* _Task details_: Give the data again exactly as written, skipping any pictures.

── Material supplied ──

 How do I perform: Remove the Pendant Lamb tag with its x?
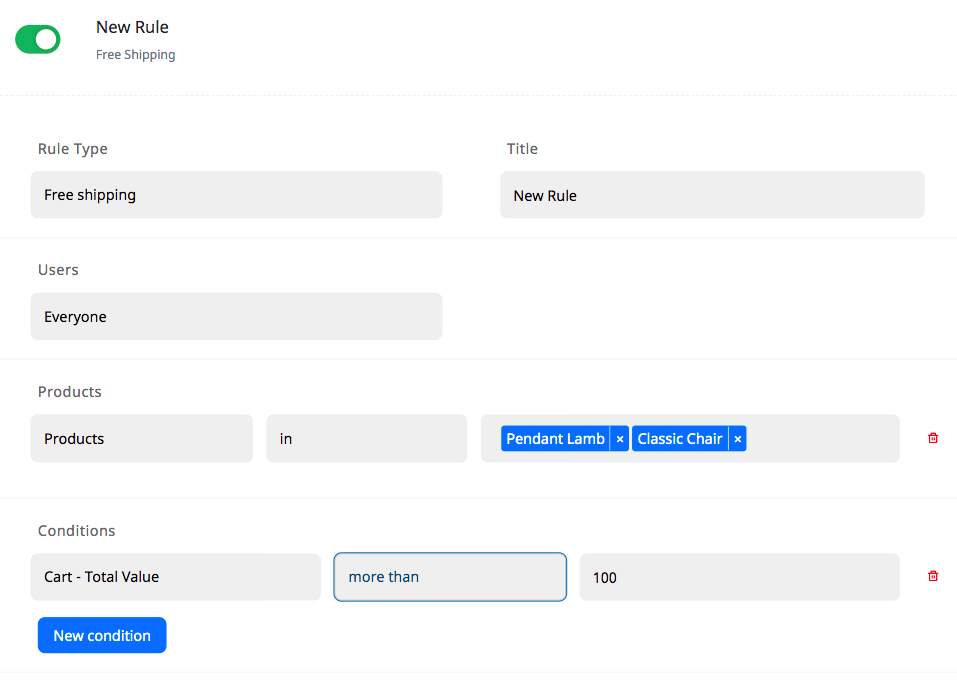620,439
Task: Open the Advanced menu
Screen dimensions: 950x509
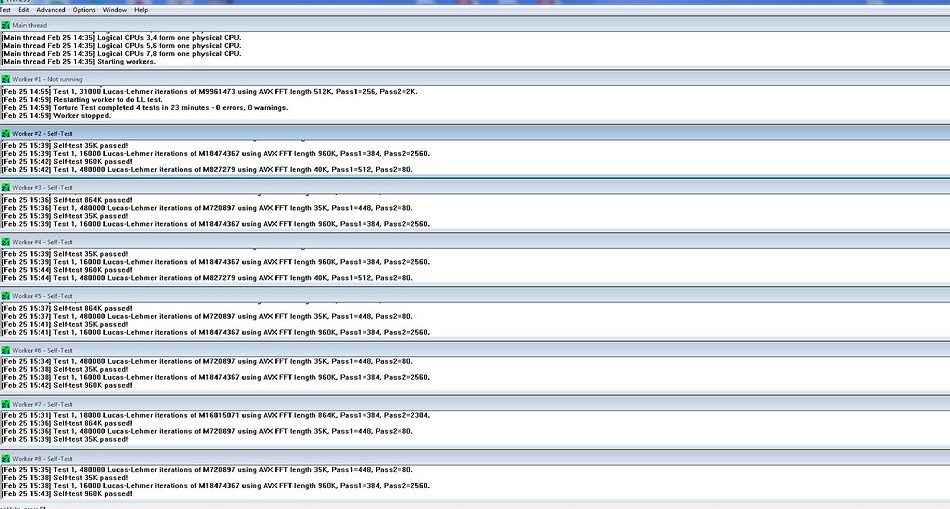Action: [x=50, y=9]
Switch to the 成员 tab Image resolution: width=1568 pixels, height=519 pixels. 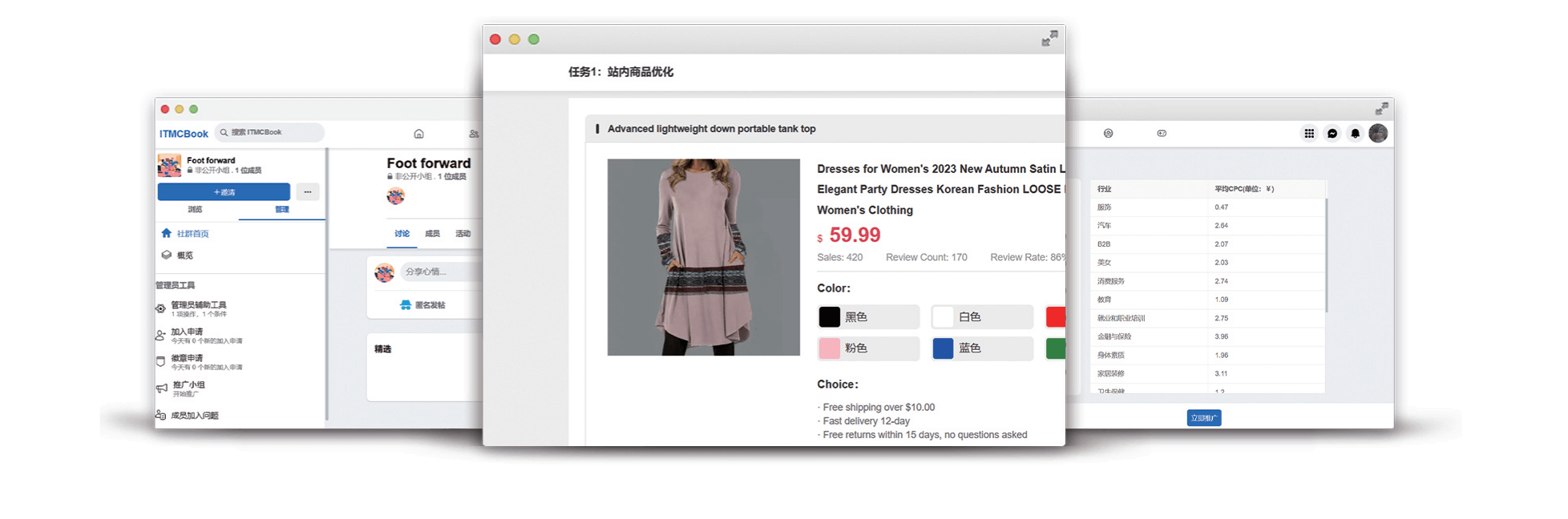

───

* _Answer for this exercise_:
 How do I perform: Remove the Pendant Lamb tag with its x?
620,439
Task: Open the Advanced menu
Screen dimensions: 950x509
Action: [x=50, y=9]
Switch to the 成员 tab Image resolution: width=1568 pixels, height=519 pixels. 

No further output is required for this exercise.